LOS ANGELES (Reuters) – Amy Adams, Glenn Close and “Crazy Rich Asians” star Michelle Yeoh walked the Golden Globes red carpet on Sunday ahead of the annual Hollywood awards show, where pop singer Lady Gaga looks set to make a splash with her first movie role in “A Star is Born.”
76th Golden Globe Awards – Arrivals – Beverly Hills, California, U.S., January 6, 2019 – Sandra Oh and Andy Samberg. REUTERS/Mike Blake
Veteran comedian Carol Burnett, “Boy Erased” nominee Lucas Hedges, and “Jane the Virgin” actress Gina Rodriguez were also among early arrivals for the ceremony in Beverly Hills that kicks off the annual countdown to the Oscars in February.

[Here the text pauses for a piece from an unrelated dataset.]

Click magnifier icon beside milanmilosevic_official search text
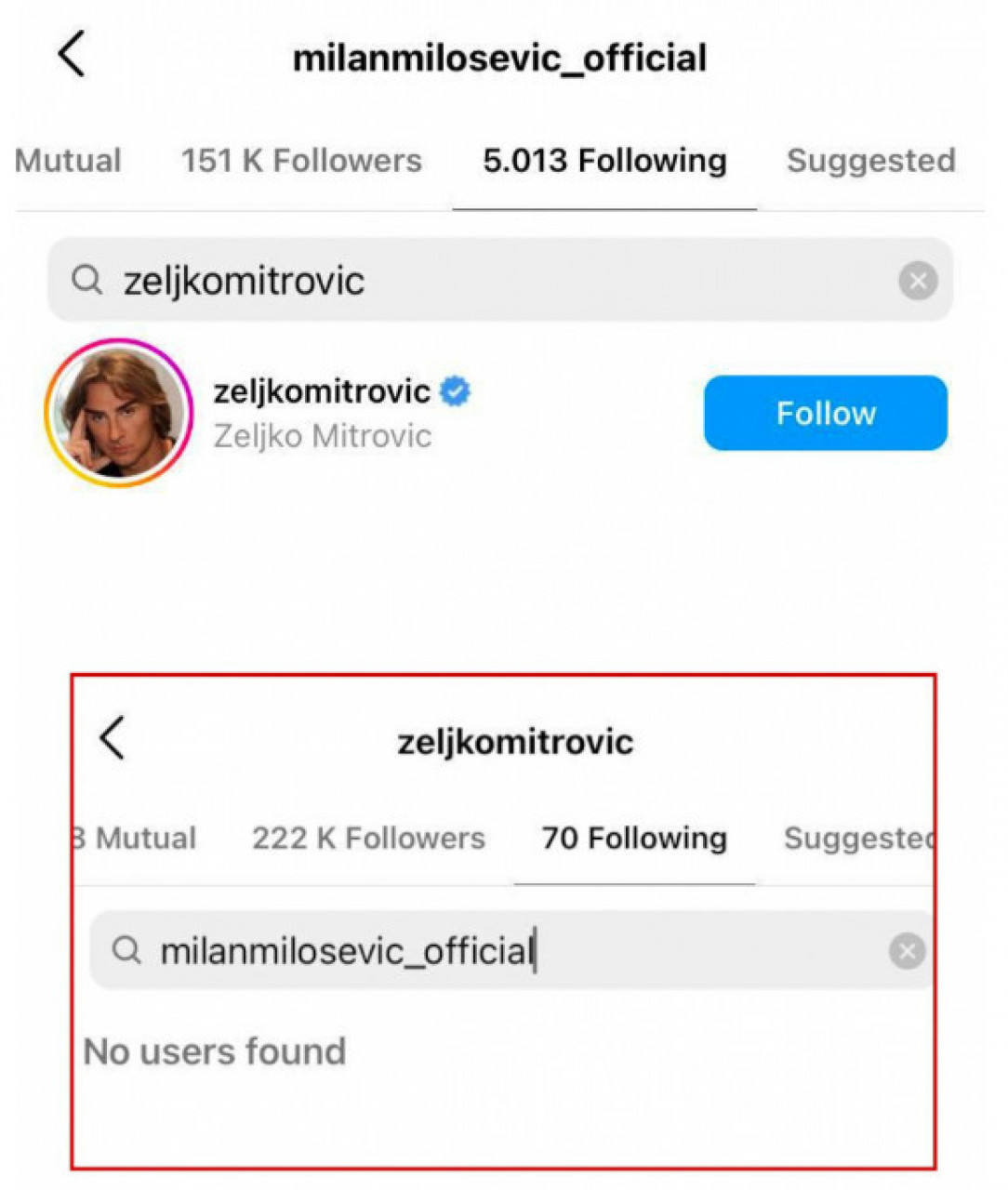 click(x=126, y=950)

Gaga, fresh off an acclaimed series of new concerts in Las Vegas, is the front-runner for a best drama actress Golden Globe.
She also looks certain to take home the award for best original song, for her hit single “Shallow,” while “A Star is Born” is a strong contender for the top prize of best drama film, awards watchers say.
The third remake of “A Star is Born” goes into Sunday’s ceremony with five nominations, including two for Bradley Cooper as actor and director.
But there is stiff competition from box-office hits “Black Panther,” and “Bohemian Rhapsody,” which stars Rami Malek in an acclaimed performance as late Queen frontman Freddie Mercury. Despite being musicals, both “Bohemian Rhapsody” and “A Star is Born” are competing in the more prestigious drama race.
Political comedy “Vice” got the most Golden Globe nominations – six – but the film’s scathing portrait of former U.S. Vice President Dick Cheney has proved divisive among both audiences and film critics.
“‘Vice’ director Adam McKay really take chances with that movie. Sometimes he goes too far, and some people love it and some people are having a hard time with that,” said Tim Gray, awards editor at Hollywood publication Variety.
Christian Bale’s performance as Cheney is favored to beat Lin-Manuel Miranda (“Mary Poppins Returns”) and Viggo Mortensen (“Green Book”) as best comedy actor on Sunday.
A strong line-up of comedies and musicals, including “Crazy Rich Asians” and bawdy historical movie “The Favourite” starring British front-runner Olivia Colman, are likely to set the tone for a light-hearted ceremony. Comedian Andy Samberg and “Killing Eve” actress Sandra Oh, who is also nominated, will host for the first time.
Unlike some previous years, a hefty dose of popular films were nominated for Golden Globes rather than art house fare.
The Globes also give out awards for television, where movie stars like Julia Roberts (“Homecoming”), Michael Douglas (“The Kominsky Method”), and Hugh Grant (“A Very English Scandal”) are nominated alongside favorites like Candice Bergen for “Murphy Brown” and Debra Messing for “Will & Grace.”
The television races are harder to predict. Four of the five best comedy series nominees are first time contenders, and all five drama series in the race have never been Golden Globe nominated before.